RECORDED INFORMATION:

__________

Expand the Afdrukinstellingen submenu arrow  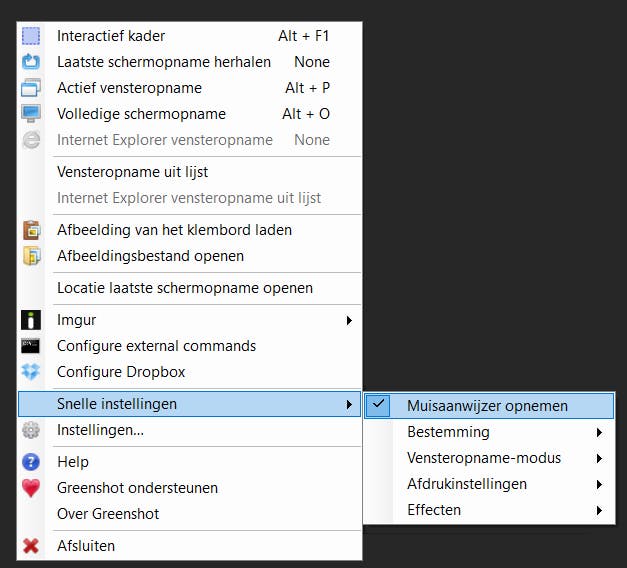(x=599, y=484)
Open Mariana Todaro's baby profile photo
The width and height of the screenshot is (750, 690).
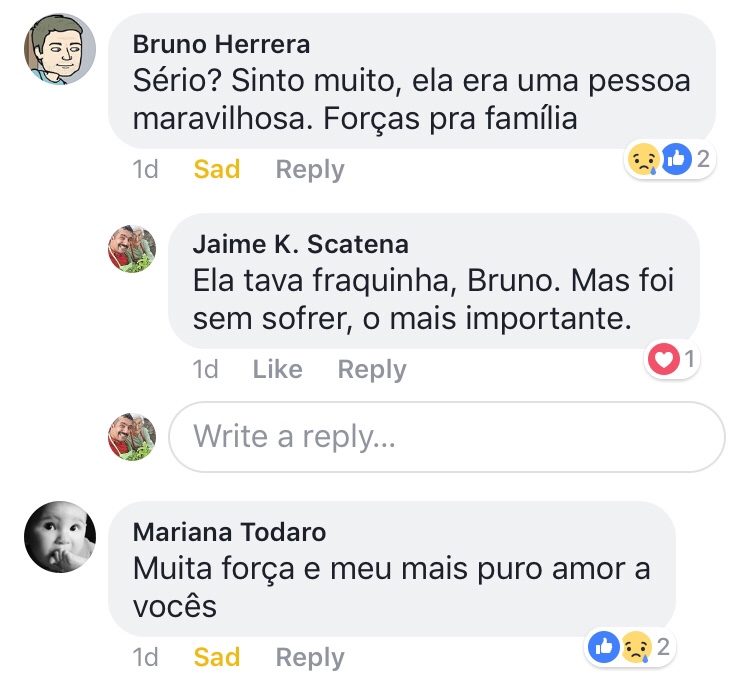[x=60, y=537]
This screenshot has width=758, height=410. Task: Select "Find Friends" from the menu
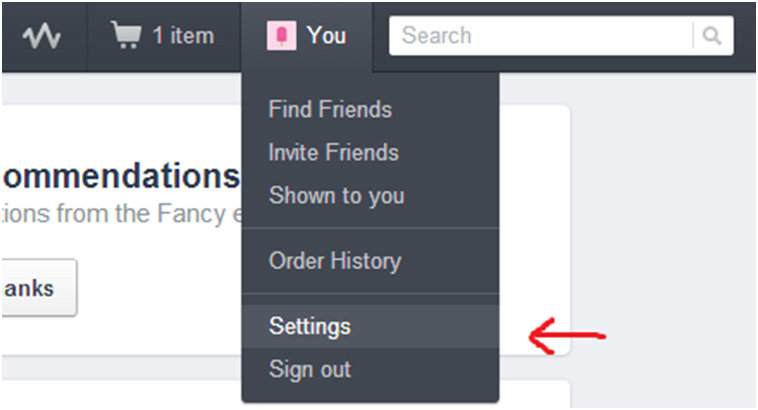330,109
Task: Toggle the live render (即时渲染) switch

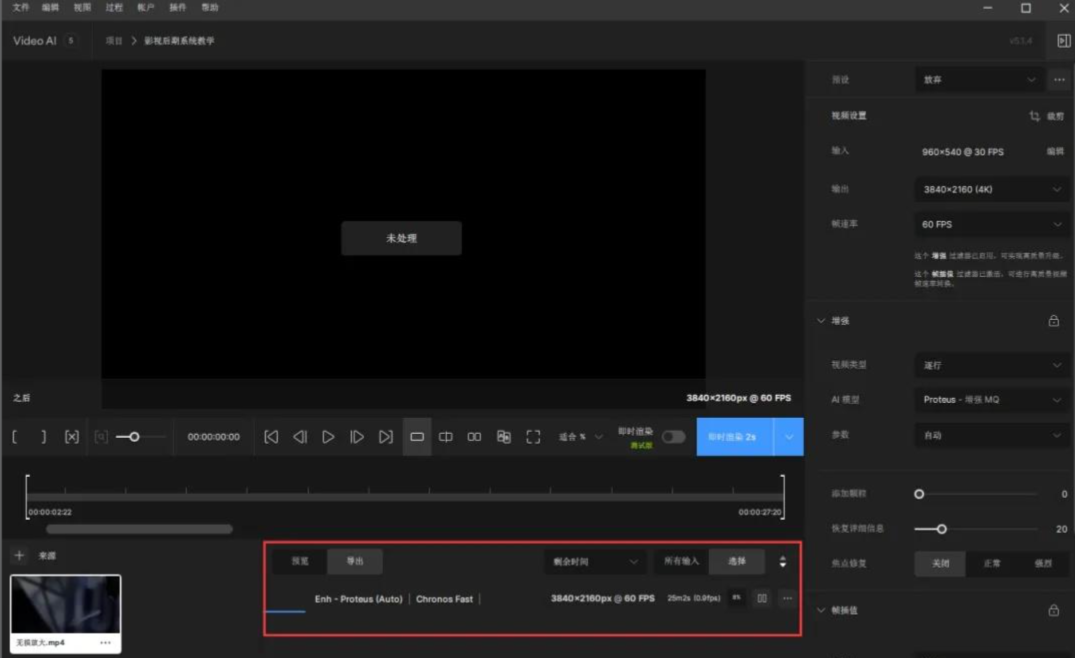Action: coord(673,437)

__________

TASK STATEMENT: Rewrite the lines from the one containing "Open Mariana Todaro's baby profile photo" through the last line, both ends included, keeping the requests but leaving out the pictures. Multiply every coordinate in the answers by 0.25 and round to whole numbers, with halves rounded up.

COMPLETED EXERCISE:
Open Mariana Todaro's baby profile photo
The width and height of the screenshot is (750, 690).
[x=15, y=134]
This screenshot has width=758, height=410. Task: Select "Find Friends" from the menu
83,27
Task: Toggle the live render (即时渲染) switch

Action: coord(168,109)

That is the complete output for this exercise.